第88回アカデミー賞作品賞候補の8作品スゴイのはココ!<前編>
第88回アカデミー賞
去る1月14日(現地時間)、世界中が注目する1年間の映画の締めくくりともいえる第88回アカデミー賞のノミネーションが発表されました。2年連続で俳優部門に白人しかノミネートされなかったことが話題になったりと波乱含みの今年のアカデミー賞ですが、作品賞にノミネートされた作品は1,800円払って観ても損のない品質保証映画ばかりであることは間違いありません。ただ、多くは日本ではまだ劇場公開されていない映画のため、作品賞にノミネートされた作品のいったいどこが優れているのかを先取りでご紹介いたします。(編集部:下村麻美)
ものすごい緊張感!これぞスピルバーグ映画の真骨頂!『ブリッジ・オブ・スパイ』
テレビドラマでは失敗が続くスティーヴン・スピルバーグ監督ですが、やっぱりスピルバーグ監督はすばらしい映画監督だと、いまさらながらしみじみと実感する作品。冷戦時代、ソ連のスパイ容疑が掛けられた人物と、周囲に大バッシングされながらもその人物を弁護する弁護士のスリリングでありながらハートウォーミングでもあるという脚本と演出が絶妙なバランス。
スゴイのはココ!
やっぱりスピルバーグ監督は映画がスゴイ →往年のスピルバーグ映画のお約束でもある一難去ってまた一難という映画的シチュエーションが時を忘れさせる卓越した演出で「巨匠の技」を見せつける。
コーエン兄弟の脚本→人物の言葉や間が絶妙。シリアスな内容であるにもかかわらず、ちょいちょい挟まるシニカルな笑いがなんともいえないバランス。何気ない二人のおじさんの会話だけでも十分見せ込む名脚本。
トム・ハンクスがいいのは当たり前!もう一人のおじさんに注目→ソ連のスパイ容疑がかけられたアベル役のマーク・ライランスの、すっとぼけたようなそれでいて強固な意志を表現する演技は敵国のスパイというスタンスでありながらもこの人物のキャラクターを見事なほどに愛すべき人物に作り上げています。

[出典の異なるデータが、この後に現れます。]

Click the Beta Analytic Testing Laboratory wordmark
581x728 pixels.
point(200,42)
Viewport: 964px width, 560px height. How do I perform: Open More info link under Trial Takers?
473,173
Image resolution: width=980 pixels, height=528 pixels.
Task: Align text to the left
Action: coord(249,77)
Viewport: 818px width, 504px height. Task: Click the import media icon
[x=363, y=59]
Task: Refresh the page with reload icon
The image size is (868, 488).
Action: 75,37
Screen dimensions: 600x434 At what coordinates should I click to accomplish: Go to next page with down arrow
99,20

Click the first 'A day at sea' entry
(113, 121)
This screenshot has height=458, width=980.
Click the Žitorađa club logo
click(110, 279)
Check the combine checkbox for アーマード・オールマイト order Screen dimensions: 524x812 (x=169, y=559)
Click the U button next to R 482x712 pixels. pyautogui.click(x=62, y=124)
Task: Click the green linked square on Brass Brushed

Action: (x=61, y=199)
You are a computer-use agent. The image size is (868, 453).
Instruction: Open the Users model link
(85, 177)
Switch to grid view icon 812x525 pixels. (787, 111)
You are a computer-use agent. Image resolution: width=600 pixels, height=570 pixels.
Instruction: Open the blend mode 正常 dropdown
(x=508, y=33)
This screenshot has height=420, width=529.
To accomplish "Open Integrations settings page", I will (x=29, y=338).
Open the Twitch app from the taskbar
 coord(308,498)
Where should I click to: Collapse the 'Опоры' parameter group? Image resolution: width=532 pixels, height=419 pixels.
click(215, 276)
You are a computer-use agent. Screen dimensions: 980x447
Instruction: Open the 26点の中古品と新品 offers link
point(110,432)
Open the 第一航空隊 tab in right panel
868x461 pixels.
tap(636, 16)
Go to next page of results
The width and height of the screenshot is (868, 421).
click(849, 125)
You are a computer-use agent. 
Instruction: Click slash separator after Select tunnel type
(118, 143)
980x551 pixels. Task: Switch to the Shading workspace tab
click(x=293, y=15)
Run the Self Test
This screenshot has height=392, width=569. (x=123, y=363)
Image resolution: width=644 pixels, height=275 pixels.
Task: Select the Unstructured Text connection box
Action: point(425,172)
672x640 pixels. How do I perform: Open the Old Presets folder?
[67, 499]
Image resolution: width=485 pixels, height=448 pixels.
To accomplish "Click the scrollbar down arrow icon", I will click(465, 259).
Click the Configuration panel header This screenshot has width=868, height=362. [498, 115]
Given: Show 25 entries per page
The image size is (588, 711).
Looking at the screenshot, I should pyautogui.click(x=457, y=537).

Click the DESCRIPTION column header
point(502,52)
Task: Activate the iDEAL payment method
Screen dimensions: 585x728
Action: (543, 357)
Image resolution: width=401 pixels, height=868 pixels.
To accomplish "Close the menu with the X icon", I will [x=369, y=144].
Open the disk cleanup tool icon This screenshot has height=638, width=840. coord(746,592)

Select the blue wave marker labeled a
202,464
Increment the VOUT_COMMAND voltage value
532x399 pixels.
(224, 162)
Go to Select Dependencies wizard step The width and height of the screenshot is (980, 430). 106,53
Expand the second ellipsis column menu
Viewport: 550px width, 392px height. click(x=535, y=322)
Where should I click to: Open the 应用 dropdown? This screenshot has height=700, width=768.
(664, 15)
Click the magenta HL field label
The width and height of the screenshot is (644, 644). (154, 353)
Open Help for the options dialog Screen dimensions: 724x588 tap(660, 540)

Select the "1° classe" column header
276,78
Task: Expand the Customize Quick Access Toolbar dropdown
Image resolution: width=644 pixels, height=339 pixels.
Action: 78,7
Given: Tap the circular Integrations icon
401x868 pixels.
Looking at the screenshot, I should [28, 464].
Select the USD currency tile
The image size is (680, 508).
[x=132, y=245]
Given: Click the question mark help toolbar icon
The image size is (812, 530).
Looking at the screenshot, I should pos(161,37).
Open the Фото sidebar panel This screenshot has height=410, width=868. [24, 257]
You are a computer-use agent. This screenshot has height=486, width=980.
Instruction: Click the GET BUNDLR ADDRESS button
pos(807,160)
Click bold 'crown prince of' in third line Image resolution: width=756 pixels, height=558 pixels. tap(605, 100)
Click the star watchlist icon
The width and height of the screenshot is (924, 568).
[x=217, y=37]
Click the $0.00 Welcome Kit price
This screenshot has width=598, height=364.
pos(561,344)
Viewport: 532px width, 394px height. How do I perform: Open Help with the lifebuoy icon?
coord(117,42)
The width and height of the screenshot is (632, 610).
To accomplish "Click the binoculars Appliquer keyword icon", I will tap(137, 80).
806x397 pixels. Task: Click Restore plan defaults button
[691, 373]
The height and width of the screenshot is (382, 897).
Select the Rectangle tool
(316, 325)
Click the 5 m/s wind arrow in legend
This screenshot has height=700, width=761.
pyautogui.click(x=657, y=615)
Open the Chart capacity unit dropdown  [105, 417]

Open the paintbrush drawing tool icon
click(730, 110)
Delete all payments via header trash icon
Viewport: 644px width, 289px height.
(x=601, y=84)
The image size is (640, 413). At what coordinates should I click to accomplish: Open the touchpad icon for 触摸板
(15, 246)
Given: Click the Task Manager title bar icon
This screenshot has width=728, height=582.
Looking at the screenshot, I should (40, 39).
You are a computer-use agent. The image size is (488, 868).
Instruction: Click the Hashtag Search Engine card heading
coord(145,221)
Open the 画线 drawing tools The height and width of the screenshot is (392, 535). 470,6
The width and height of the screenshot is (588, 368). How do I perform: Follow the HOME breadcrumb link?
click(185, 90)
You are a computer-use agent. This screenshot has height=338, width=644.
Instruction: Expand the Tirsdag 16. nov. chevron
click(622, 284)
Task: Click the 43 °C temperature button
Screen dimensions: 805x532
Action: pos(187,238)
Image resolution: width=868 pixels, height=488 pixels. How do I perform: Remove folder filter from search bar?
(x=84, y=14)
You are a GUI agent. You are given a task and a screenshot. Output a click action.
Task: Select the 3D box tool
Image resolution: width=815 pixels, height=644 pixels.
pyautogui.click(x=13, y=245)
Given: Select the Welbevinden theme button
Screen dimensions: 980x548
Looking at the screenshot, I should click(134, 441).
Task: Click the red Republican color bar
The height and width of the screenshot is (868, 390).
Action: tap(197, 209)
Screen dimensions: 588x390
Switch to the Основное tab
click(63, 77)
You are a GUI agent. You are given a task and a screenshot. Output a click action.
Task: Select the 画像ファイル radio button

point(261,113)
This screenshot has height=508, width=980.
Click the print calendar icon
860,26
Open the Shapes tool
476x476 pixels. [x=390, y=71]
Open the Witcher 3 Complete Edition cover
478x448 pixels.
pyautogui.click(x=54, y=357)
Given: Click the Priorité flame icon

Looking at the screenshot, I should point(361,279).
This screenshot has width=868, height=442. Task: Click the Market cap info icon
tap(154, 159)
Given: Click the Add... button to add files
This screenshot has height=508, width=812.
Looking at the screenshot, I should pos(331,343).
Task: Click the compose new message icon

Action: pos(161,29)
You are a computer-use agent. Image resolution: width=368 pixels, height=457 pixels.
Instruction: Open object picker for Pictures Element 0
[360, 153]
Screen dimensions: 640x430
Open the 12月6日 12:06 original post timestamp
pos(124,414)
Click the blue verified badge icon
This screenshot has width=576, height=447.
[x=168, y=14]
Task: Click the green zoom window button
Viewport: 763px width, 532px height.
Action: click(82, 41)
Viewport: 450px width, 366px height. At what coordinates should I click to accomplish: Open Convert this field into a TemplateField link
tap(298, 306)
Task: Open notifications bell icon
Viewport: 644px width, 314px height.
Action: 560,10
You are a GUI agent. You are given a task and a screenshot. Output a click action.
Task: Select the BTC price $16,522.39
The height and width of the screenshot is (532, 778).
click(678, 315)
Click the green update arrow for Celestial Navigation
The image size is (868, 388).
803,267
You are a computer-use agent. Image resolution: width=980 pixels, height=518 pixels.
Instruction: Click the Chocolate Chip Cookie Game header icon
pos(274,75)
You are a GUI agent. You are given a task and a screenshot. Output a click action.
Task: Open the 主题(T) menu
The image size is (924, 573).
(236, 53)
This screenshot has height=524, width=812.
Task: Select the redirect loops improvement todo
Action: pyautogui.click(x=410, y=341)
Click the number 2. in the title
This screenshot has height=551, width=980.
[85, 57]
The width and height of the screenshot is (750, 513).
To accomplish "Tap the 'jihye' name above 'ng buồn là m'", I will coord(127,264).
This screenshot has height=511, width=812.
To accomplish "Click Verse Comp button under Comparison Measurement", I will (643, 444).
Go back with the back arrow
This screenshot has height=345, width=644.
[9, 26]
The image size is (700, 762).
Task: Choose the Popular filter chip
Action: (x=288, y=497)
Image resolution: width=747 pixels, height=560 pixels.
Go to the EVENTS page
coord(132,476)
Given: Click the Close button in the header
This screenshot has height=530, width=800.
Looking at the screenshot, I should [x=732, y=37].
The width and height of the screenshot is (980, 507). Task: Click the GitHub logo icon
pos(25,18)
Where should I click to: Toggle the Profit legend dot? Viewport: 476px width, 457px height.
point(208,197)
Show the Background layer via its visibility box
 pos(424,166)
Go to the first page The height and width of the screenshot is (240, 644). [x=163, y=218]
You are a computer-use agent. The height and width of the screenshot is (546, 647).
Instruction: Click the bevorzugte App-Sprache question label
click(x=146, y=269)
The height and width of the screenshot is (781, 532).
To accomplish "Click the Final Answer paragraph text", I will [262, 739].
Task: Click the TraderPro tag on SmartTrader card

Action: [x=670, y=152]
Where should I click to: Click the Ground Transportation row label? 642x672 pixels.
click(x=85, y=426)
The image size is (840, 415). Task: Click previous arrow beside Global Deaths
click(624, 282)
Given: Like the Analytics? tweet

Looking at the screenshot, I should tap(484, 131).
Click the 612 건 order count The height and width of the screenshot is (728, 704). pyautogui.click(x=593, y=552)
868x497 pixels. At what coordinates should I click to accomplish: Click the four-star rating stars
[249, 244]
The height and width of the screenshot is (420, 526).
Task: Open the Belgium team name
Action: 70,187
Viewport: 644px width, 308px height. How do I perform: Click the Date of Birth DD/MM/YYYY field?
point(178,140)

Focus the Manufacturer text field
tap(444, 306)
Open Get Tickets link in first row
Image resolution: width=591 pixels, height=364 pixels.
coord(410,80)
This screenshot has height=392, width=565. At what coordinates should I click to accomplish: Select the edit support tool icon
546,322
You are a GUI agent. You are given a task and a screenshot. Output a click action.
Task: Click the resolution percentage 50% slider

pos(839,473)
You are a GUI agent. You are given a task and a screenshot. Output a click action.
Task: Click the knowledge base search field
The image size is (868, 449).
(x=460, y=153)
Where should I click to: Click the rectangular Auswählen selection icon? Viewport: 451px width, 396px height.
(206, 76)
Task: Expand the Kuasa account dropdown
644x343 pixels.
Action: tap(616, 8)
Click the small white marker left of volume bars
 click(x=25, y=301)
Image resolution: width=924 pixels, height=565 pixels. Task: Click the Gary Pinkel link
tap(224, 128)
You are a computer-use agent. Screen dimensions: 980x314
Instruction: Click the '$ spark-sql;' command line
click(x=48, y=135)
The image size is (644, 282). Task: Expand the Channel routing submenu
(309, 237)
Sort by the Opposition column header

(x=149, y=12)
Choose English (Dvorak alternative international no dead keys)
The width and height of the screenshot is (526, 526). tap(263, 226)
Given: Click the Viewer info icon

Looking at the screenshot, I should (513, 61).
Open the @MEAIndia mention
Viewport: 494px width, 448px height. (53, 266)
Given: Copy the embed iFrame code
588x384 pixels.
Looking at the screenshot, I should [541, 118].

『ブリッジ・オブ・スパイ』 監督: スティーヴン・スピルバーグ 脚本: マット・シャルマン / イーサン・コーエン / ジョエル・コーエン 配給:20世紀FOX映画 上映時間:2時間22分 日本公開:2016年1月8日 第88回アカデミー賞6部門ノミネート:作品賞、助演男優賞、脚本賞、美術賞、録音賞、作曲賞
究極の活劇!感覚で観る映画の最高峰『マッドマックス 怒りのデス・ロード』
『マッドマックス』をこの世に送り出したジョージ・ミラー監督自身が1作目からは36年の時を経てこのネオ『マッドマックス』を創造し自作を軽々と乗り越えてしまったことに、ただただ尊敬。しかもすでに御年70歳! 感覚で映画を観ることを100%楽しめる真のエンターテインメント。戦う女がこんなにカッコいいのは『ターミネーター』の サラ・コナー以来と断言していい。
スゴイのはココ!
自作の『マッドマックス』を超えたのがすごい!→1979年にメル・ギブソン主演の『マッドマックス』を華々しく世に送り出し高評価を得たものの3作目の『マッドマックス/サンダードーム』で『マッドマックス』の名を地に落としてしまったミラー監督。今作も当初はまったく期待されていなかったもののふたを開けたところ大傑作! そのギャップも加算点!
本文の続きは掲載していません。